This is one of those charts that I kind of wish I never made because it is so depressing.  Out of morbid curiosity, I wanted to see how much the S&P 500 has returned in real terms since April 1999.  I chose April of ’99 because it just so happens that the S&P price index was at about the same level as we are at today.

Start with the red line as our base case.  This is the total return of the S&P 500 which includes dividends being reinvested.  If you held a portfolio of S&P 500, you would expect that you would be up a whopping 26.6% or about 2.2% annually over 12 years.  Not very exciting considering the amount of paint that you had to endure in the process.  Nonetheless, an investor that started with $100 and ended with $126 is just happy to be above his starting investment and definitely happier than he was when his investment slipped into the $60’s twice during that period.

The really interesting story is when you add inflation to the mix.  If we believe that the CPI is a perfect representation of inflation (it is not) then we would consider the blue line our real return over that period – a loss of 6.42% or  -.53% annually for 12 years.  Consider this your invisible inflation tax.  This is much better than the $73.75 of buying power that you would have had if you just stuffed the $100 in your mattress, but that certainly does not seem to be comforting given the volatility you had to absorb to lose only 6.4%.  If you really want to be a pessimist and believe that Gold is truly the only store of value, then you are sitting on a mere $23.2 for being fool enough to invest in stocks rather than gold.
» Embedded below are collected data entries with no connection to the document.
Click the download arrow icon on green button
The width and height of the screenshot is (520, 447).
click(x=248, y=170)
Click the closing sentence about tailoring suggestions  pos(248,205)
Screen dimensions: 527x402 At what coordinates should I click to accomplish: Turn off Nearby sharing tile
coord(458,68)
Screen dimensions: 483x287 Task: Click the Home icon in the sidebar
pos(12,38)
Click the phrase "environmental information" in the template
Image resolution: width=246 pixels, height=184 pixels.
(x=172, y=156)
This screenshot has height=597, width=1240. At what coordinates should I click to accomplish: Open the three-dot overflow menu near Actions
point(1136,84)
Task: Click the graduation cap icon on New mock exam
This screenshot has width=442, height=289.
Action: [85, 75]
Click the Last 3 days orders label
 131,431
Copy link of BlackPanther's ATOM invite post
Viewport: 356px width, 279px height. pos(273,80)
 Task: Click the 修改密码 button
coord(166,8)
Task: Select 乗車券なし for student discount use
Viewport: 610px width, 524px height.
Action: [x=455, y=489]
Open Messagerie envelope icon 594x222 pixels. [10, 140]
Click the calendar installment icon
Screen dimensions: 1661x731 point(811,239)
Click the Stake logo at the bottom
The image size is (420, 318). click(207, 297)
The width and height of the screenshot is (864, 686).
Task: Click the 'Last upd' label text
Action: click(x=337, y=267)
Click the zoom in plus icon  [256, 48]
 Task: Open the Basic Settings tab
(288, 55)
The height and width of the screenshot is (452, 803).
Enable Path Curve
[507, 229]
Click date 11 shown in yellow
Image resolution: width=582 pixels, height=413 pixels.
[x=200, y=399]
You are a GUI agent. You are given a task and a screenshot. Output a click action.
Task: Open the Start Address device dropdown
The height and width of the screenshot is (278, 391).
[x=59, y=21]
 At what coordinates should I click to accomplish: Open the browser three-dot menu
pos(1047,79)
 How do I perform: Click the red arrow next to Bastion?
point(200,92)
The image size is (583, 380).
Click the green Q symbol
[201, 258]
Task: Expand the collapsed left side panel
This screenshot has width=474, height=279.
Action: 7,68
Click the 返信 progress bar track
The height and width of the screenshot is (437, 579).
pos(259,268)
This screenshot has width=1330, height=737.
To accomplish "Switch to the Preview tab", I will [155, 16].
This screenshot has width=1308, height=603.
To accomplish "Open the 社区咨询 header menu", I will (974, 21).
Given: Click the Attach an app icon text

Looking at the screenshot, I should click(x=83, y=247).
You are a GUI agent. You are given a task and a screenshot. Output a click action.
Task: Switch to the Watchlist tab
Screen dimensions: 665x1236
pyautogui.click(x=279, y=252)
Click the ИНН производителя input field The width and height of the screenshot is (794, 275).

Which story do you believe in?

Inflation is an insidious tax.  Insidious because the dealer steals your chips while you are not looking, just a couple at a time, but adding up to a significant sum at the end.  The government benefits from it because it is direct source of revenue.  Debtors benefit from it because their loans become less valuable than their assets.  Savers are the suckers.

Posted in Conspiracy, Economics, Educational, Markets, Media, Politics.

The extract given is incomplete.